Intraocular Pressure Sensor

Measuring the intraocular pressure (IOP) of a patient is routinely performed at every eye clinic. High IOP, which can be a sign of glaucoma, can lead to degeneration of the optic nerve and can cause blindness. IOP is especially a concern following cataract surgery, as the intraocular pressure of a recovering patient can spike, leading to vision loss.

Though techniques such as manometry and tonometry do exist for measuring IOP, they are not able to measure continuous IOP and require assistance from a trained professional.

LaunchPoint is currently developing a novel Intraocular Pressure Sensor. The remote pressure sensor incorporates a MEMS resonator that is either attached to an Intraocular Lens (IOL) or is injected directly into the vitreous base in the back of the eye.

The apparatus is operable within a wide range of environments for remote, one-time, random, periodic, or continuous monitoring of a patient's intraocular pressure. In addition to intraocular pressure, applications for the underlying technology also include measuring blood pressure and intracranial pressure.

Our novel pressure sensor provides the following benefits over existing sensors:

  1. Accuracy -- Corneal thickness has no effect, as the sensor is behind the cornea
  2. Sensitivity -- The sensors are highly sensitive to pressure changes, and have a high-Q resonant frequency.
  3. Simplicity -- Measuring the resonance frequency is a simple task, and the small devices can be manufactured in arrays having desired acoustic response characteristics.
  4. Speed -- The sensors provide a much faster response time (tens of microseconds) than conventional acoustic detectors (tens of milliseconds) due to their extremely small size and large Q value.
  5. Variable Sensitivity -- The sensitivity can be controlled by the geometry of the microbeam(s) and the coating thereon, resulting in broadband, narrow band, low pass, or high pass sensitivity.
  6. Size -- Current state-of-the-art in micro-manufacturing technologies suggest that a mechanical structure could be mounted on a monolithic MEMS structure.
  7. Low power consumption -- The power requirements are estimated to be in sub-milliwatt range for individual sensors.
  8. Low cost -- No exotic or expensive materials or components are needed for sensor fabrication. Electronics for operation and control are of conventional design, and are relatively simple and inexpensive.
  9. The invention can be used for periodic or random operation, or used for continuous on-going monitoring of pressure changes in a wide variety of environments.
  10. Versatility -- The invention can be used for operation within a wide range of testing environments such as biomedical applications (whether in vivo or in vitro).
  11. Structural design flexibility -- The resonant structure may be formed into many different shapes and may be fabricated as a micro-circuit for use where space is limited and/or the tiny sensor must be positioned further into the interior of a sample or environment being tested/monitored.
  12. Several sensors may be positioned, each at a different location within a large test environment, to monitor pressure of the different locations, simultaneously or sequentially.
  13. Several sensor elements may be incorporated into an array to provide a package of sensing information about an environment, including pressure and temperature changes.
  14. Receiving unit design flexibility -- One unit may be built with the capacity to receive acoustic emissions (elastic nonelectromagnetic waves that can have a frequency up into the gigahertz (GHz) range) as well as frequency of the resonant structure, or separate acoustic wave and electromagnetic wave receiving units may be used.

DIRECTIONS:
1) Summarize the sensor description in two sentences.
2) Please copy the sensor description word for word from "Our novel pressure" to "high pass sensitivity.".
The rows after the sensor description are not needed here.

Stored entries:
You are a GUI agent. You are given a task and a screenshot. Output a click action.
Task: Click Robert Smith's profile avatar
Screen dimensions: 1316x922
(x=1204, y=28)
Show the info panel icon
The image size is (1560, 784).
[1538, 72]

RESPONSES:
1) High intraocular pressure, which can be a sign of glaucoma, can damage the optic nerve and cause blindness, yet manometry and tonometry cannot measure it continuously and require a trained professional. LaunchPoint is developing a remote sensor with a MEMS resonator, either attached to an intraocular lens or injected into the vitreous base, that can monitor intraocular pressure one time, randomly, periodically, or continuously and offers benefits such as accuracy, sensitivity, speed, low power consumption, and low cost.

2)
Our novel pressure sensor provides the following benefits over existing sensors:

  1. Accuracy -- Corneal thickness has no effect, as the sensor is behind the cornea
  2. Sensitivity -- The sensors are highly sensitive to pressure changes, and have a high-Q resonant frequency.
  3. Simplicity -- Measuring the resonance frequency is a simple task, and the small devices can be manufactured in arrays having desired acoustic response characteristics.
  4. Speed -- The sensors provide a much faster response time (tens of microseconds) than conventional acoustic detectors (tens of milliseconds) due to their extremely small size and large Q value.
  5. Variable Sensitivity -- The sensitivity can be controlled by the geometry of the microbeam(s) and the coating thereon, resulting in broadband, narrow band, low pass, or high pass sensitivity.